** Passage shown follows **

Which he most certainly is. The front cover quote explicitly invites us to compare Holmén’s work with Raymond Chandler’s, which is a hell of an invitation but, as far as I can tell, a completely legitimate one. (Now is probably the time to mention that I have never read Chandler, but I have: listened to Garrison Keillor’s Guy Noir segments since I was six years old; read the Calvin and Hobbes strips where Calvin pretends to be a P.I.; and seen a fair few gangster movies. I feel like the lineaments of the noir genre are pretty well known, anyway.) Clinch commits, with manic glee, to its own atmosphere: it’s set in a perpetually snowy Stockholm winter, full of dark back alleys, shack-like tenement flats, and underground nightclubs for the consumption of illegal liquor. (Prohibition-era Stockholm is basically Prohibition-era Chicago.) Kvist, while not given to quite the level of throwaway wisecracks that we expect from Chandler’s protagonists, is a wryly sarcastic, enjoyably cynical narrator. He is much given to punching people’s lights out while detailing the gruesome shifting of bones in his hand as he connects. As an ex-boxer, he lives by sporting metaphors, and his stock of experience gives him an air of dangerous, world-weary authority as he explains street fighting to us:

I close my eyes, inhale what feels like an ice block, and listen. I’ve had to trust in my hearing many times when I was on the ropes, when the swelling around my eyes was such that I couldn’t even orient myself, or when I was blinded by blood or sweat.

** End of Passage shown **
** Dataset records follows **

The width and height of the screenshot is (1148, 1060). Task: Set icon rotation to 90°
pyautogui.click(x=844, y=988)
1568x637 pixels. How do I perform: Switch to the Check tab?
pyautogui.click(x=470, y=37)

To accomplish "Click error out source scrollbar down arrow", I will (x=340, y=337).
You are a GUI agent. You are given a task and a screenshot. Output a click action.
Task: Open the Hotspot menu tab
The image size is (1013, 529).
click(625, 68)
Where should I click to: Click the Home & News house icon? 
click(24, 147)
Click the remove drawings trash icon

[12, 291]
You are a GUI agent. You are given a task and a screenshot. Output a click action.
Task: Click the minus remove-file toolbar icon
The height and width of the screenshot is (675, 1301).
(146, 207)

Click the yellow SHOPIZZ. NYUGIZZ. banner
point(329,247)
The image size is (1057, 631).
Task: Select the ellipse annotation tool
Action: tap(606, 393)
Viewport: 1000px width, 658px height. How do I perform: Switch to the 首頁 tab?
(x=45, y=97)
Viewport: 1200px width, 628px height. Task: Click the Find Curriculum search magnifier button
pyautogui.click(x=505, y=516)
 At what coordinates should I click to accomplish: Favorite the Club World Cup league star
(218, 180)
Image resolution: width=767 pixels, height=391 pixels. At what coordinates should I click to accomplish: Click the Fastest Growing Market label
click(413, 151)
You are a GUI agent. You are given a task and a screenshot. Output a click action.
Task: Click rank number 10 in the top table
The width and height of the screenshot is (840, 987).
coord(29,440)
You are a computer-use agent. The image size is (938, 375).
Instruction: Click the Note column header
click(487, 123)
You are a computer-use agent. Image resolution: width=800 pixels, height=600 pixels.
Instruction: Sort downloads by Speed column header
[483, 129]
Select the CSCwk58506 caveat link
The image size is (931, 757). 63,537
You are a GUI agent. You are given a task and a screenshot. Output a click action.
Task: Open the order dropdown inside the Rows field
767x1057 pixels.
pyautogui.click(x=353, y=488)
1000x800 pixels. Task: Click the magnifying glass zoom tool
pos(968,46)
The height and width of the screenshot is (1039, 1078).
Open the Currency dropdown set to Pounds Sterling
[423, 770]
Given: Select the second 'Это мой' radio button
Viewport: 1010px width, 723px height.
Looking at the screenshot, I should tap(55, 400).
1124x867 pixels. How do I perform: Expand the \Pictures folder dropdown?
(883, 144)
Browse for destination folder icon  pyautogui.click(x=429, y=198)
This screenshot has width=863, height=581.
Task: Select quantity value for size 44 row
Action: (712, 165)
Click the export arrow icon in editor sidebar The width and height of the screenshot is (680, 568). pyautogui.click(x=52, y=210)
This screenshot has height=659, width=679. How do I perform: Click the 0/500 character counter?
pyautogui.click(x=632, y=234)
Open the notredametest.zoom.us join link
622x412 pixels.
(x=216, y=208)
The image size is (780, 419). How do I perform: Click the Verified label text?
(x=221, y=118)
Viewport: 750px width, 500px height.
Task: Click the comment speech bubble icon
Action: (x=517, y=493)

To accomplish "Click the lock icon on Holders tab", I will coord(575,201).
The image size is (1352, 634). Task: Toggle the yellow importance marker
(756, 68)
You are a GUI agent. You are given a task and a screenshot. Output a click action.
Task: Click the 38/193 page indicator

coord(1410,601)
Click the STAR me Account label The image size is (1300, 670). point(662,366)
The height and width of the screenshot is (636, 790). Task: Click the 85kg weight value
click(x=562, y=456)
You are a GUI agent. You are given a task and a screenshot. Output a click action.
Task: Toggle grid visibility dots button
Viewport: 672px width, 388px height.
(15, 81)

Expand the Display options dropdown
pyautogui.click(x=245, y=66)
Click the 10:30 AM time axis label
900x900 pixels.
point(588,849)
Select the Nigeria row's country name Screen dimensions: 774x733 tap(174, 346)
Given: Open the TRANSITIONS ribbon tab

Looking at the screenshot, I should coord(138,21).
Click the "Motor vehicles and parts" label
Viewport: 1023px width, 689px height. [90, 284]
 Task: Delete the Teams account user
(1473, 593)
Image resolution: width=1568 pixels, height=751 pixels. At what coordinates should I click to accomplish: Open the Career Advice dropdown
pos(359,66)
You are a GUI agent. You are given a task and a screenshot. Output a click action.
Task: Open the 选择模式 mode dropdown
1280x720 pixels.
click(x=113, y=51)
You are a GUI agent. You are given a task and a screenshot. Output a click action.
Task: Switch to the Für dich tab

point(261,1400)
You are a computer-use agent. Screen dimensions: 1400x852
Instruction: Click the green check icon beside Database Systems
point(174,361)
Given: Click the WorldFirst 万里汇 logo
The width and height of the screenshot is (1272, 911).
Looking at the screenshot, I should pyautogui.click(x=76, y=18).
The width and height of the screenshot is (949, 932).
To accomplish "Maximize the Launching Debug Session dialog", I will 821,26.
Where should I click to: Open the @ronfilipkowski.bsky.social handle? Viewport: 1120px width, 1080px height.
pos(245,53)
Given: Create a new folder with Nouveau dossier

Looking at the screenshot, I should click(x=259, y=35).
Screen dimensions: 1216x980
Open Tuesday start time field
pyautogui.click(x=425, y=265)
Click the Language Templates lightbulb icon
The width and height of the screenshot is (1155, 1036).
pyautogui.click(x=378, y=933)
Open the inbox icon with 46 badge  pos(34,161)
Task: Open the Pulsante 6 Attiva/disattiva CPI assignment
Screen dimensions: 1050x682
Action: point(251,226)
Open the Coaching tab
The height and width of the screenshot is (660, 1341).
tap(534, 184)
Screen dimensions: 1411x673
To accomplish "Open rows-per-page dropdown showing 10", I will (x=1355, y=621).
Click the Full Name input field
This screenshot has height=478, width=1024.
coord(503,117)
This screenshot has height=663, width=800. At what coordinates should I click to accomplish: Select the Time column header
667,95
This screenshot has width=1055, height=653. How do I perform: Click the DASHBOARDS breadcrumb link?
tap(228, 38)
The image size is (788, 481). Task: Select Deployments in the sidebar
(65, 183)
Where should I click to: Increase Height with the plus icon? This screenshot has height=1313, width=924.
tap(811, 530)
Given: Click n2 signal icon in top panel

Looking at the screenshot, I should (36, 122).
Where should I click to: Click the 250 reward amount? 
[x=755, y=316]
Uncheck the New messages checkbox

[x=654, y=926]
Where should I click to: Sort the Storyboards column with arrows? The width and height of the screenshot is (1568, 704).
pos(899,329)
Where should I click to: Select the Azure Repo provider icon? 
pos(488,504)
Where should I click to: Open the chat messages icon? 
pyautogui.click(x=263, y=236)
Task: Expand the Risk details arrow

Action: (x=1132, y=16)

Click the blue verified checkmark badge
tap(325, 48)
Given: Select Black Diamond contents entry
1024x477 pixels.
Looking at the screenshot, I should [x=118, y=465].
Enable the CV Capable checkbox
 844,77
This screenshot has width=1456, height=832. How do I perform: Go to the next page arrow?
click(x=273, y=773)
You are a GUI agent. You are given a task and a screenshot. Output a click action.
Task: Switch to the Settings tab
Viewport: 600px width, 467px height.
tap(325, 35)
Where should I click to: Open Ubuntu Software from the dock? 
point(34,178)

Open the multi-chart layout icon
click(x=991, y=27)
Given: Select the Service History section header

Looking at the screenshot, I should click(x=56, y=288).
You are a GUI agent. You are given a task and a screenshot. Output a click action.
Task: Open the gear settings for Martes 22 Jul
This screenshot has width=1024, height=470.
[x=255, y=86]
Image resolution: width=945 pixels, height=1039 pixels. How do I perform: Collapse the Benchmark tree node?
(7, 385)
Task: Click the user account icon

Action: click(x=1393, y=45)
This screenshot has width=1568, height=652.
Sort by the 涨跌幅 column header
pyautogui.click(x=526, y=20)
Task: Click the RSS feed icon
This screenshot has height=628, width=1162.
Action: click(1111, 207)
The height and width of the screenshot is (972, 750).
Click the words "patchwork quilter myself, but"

** End of Dataset records **

Task list:
• 1. Using the review of Clinch, mark each statement (a), (b) and (c) yes or no, and quote the exact words from the review that decide it.
(a) The reviewer has read Raymond Chandler.
(b) Clinch is set in a snowy Stockholm winter.
(c) Kvist used to be a boxer.
• 2. In the review of Clinch, what city does the reviewer say Prohibition-era Stockholm is basically like?
• 3. Carry the review of Clinch forward, starting right after its last sentence.

Responses to the tasks:
• 1.
(a) No: "I have never read Chandler"
(b) Yes: "it’s set in a perpetually snowy Stockholm winter"
(c) Yes: "As an ex-boxer, he lives by sporting metaphors"

• 2. Prohibition-era Chicago.

• 3.
Like many a detective, Kvist also has an alcohol problem and is terrible at relationships—in his case, a wife and daughter set sail for America at least ten years ago, but he has not followed them—but this is all complicated by his sexuality. Sweden actually legalised same-sex intercourse in 1944, and has in general been in the forefront of international LGBT rights during the twentieth century, but this story is happening in the 1930s and so Kvist must still cruise in silence and in danger. Although that is somewhat misleading; in most of the encounters he has, he is the danger. The first sex scene takes place less than thirty pages into the book and ends with Kvist punching into unconsciousness the boy who’s just sucked him off. In this combination of hypermasculine aggressive violence with queer sexuality, Kvist reminded me forcefully of Weeper in Marlon James’s A Brief History of Seven Killings: here’s another man who both reinforces and challenges “manliness”. Later, when he first has a sex scene with his mistress, Doris Steiner, the atmosphere is just as violent: from both sides, there are punches, slaps, bloody noses, hair-pulling. Where Holmén is maybe more modern than Chandler is in his willingness to write in detail about the mechanics of fucking itself; some of these scenes border on the pornographic, which is to say that they are excellent, evocative, achieve what they set out to do, and had me bending the pages away from people on the Tube.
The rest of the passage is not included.